Good review and analysis, here, Kevin. It may take painful curtailments, rolling blackouts, and perhaps even worse failures, to correct the misguided “planning” approach to give any capacity credit at all to wind and solar sources and to short-term storage.

But this really struck me:
“For example… the Chair of the Wyoming PSC stating at an energy conference that… the “PSC would never again approve a project that would release CO2 into the atmosphere.””

These officials who have gone off the deep end are Exhibit A of the adverse consequences of agenda-driven “research” and the media-amplified conditioning of public opinion.

As you know, one aim of mine recently has been to show directly that it has been unsound all along to expect emissions of CO2 to drive “warming” or any trend of any climate-related variable. So my comment to EPA on its proposed rule to rescind the 2009 Endangerment Finding, posted Thursday, continues along these lines.
https://www.regulations.gov/comment/EPA-HQ-OAR-2025-0194-0305

Sweet Old Bob
Reply to  David Dibbell
August 23, 2025 9:40 am

https://psc.wyo.gov/home

chair is a law/politics grifter.

Sweet Old Bob
Reply to  Sweet Old Bob
August 23, 2025 9:43 am
August 23, 2025 5:11 am

“I am not suggesting these people are incompetent in any way.”

Maybe time to say it!

Dave Fair
August 23, 2025 9:50 am

As a former Electric System Planning Engineer I can assure you that these are not Integrated Resource Plans: They are more akin to ‘Stagger Forward Bi-Annually Hoping Our Old Shit Continues To Work Lack-Of-Plans And Our Political Masters Don’t Fire Us.’

Curious George
Reply to  Dave Fair
August 23, 2025 11:24 am

So-called “plans” are how the bureaucracy (paper pushers) keep themselves busy.

Bob
August 23, 2025 6:31 pm

“A number of people who comment and blog regularly at WUWT, the Manhattan Contrarian and other websites that allow broad opinions on climate and energy, have mixed views about the worth of Integrated Resource Plans (IRPs) that utilities are commanded to produce every two years.”

Kevin just from reading your experience with IRPs I would say people have good reason to have mixed views about IRPs. The point is if there are mistakes or misinformation in an IRP then that IRP is worth less than one not containing mistakes or misinformation. Additionally what actions are being required of the utility by the PSC or other government agency? Are they trying to take into account resources such as storage, wind and solar that government agencies have told them they must add? And what about the guy who said he had every intention of forcing less and less fossil fuel. Does he have influence on what goes into the IRP? Or does he have the power or ability to disregard the IRP?

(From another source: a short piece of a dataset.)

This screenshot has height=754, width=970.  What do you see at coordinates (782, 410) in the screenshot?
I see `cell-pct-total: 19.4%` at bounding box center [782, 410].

The IRPs appear to be required so they aren’t going anywhere but for them to be meaningful they must be honest and correct, not some fairytale someone else is looking for.

As for the issue of storage it should not be listed as a resource but rather listed separately but with the list of resources with a clear estimate of how long they can furnish quality backup.

Sparta Nova 4
Reply to  Bob
August 25, 2025 9:15 am

And how long to recharge to be able to furnish the quality backup.

If the system can provide 4 hours of quality backup but requires 20 hours to recharge it is only available once per day. If more than 4 hours is the reality, it fails. If 4 hour backup happens more than once per day, it fails. And so on.